As far as I can tell, the trend began with a certain Austrian psychoanalyst – Sigmund himself – who determined that there are all sorts of subtle influences on children that help shape who they become.

Unfortunately, that idea got dumbed down into, “Parents can really screw up their kids!” And then “parents” turned into “mothers,” and “can” turned into, “almost always,” and “screw their kids up” well, that stayed the same. Except with our dreary, daytime TV emphasis on victimization, we added, “for the rest of their lives.”

The unforeseen consequences? Worry and blame. We worry that one false move -- a harsh word, a broken promise, perhaps a non-Paul Newman sandwich cookie -- could cause a lifetime of pain. This worry is reinforced by a tsunami of parenting “resources” telling moms how to do everything just right: the right books, words, classes. I’ve seen whole articles on which sand toys to buy.

The corollary is blame: If moms don’t do all those things (and spend all that time and waste all that money), their kids will be losers. And it’s all their fault.

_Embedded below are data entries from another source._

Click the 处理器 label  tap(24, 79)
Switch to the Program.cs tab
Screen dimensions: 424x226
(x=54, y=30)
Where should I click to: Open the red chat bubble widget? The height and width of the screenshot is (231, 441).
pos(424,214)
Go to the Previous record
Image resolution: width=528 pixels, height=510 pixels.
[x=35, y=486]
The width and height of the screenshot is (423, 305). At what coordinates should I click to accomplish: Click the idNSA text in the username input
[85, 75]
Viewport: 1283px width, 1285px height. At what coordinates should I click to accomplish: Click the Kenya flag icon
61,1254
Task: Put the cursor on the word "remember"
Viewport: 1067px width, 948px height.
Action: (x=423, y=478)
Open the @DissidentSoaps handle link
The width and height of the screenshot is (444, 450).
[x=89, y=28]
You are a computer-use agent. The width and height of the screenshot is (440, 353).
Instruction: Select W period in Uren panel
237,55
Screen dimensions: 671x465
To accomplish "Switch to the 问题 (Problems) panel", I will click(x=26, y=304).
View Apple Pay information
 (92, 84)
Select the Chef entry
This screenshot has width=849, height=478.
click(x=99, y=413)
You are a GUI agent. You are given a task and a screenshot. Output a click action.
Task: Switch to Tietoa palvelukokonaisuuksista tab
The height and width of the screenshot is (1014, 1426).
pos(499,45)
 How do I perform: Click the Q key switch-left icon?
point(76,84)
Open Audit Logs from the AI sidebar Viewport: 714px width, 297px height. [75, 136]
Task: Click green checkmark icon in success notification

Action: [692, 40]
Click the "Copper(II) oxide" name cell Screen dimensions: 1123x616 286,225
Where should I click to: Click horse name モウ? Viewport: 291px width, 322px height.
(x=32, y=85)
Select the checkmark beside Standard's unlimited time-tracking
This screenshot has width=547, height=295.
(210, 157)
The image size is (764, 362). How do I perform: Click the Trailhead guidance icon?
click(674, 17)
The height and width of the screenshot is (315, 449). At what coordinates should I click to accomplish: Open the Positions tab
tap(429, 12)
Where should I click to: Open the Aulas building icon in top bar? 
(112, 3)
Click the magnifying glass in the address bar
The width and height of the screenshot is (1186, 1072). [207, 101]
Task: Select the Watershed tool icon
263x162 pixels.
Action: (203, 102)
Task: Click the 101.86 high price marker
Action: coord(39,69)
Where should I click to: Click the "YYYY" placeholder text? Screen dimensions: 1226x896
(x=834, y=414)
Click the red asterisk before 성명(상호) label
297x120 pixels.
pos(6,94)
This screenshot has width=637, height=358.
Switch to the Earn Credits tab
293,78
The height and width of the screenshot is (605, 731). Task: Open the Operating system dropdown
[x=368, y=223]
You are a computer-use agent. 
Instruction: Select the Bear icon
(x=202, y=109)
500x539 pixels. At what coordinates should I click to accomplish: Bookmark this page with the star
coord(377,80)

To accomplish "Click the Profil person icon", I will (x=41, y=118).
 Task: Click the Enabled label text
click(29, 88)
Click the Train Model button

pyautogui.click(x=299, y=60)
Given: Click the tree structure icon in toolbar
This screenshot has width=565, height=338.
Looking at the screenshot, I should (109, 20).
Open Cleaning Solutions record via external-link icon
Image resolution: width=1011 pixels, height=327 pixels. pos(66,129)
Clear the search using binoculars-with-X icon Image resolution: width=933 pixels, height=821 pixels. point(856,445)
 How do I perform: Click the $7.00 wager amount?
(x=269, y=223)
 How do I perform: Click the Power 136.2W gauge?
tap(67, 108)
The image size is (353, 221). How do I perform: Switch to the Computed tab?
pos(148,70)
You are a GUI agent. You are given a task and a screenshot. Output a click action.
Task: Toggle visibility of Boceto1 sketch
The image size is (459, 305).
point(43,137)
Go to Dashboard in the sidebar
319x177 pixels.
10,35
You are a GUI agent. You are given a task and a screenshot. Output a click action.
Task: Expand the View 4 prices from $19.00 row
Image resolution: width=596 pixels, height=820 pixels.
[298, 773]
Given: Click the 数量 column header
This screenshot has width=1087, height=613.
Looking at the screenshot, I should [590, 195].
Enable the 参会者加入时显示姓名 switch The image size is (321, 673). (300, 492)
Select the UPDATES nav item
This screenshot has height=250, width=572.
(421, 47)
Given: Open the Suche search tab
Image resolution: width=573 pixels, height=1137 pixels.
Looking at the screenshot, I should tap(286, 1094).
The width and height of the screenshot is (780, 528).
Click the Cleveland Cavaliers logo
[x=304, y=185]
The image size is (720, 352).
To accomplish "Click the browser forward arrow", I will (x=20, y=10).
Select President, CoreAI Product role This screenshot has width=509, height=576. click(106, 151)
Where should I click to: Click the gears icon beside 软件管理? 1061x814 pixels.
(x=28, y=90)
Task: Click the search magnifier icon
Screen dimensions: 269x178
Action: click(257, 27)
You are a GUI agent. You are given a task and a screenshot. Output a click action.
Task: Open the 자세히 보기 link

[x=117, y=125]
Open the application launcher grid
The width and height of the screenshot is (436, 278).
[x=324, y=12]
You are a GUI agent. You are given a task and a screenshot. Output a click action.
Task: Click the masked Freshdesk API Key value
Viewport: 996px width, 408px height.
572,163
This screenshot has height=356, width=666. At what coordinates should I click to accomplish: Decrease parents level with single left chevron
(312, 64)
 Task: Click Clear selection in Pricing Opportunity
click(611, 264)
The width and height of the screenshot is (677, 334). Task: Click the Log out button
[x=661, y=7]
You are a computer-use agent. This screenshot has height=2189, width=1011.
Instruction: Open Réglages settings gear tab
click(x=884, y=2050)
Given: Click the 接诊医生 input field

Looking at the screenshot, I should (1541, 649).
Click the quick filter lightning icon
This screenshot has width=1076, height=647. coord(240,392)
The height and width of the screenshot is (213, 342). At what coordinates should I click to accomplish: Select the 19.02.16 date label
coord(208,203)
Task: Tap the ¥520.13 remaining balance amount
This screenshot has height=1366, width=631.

That message is why mothers are getting the short end of the rattle. It’s a message that says there’s some secret recipe for raising great kids and anyone not following the recipe is doing it WRONG. That gives everyone else the freedom – nay, the drive – to judge moms right and left. “Britney was smoking in front of her boys!” “Katie is spending too much for Suri’s clothes!” “Tori is…” (Fill in the blank. You can take a nap and then fill in some more.)

But you know what? Most moms, whether working or not, breastfeeding or not, are doing a great job. They hug their children. They kiss the boo-boo, they get the kids fed. And if it’s a Hot Pocket instead of broccoli rabe…so what?

There ISN’T a secret recipe for childrearing, there’s only the basic ingredient: Love. Most moms have it in spades. It’s who they are. So don’t keep telling them what they’re doing wrong.

Thank them for getting the biggest thing right.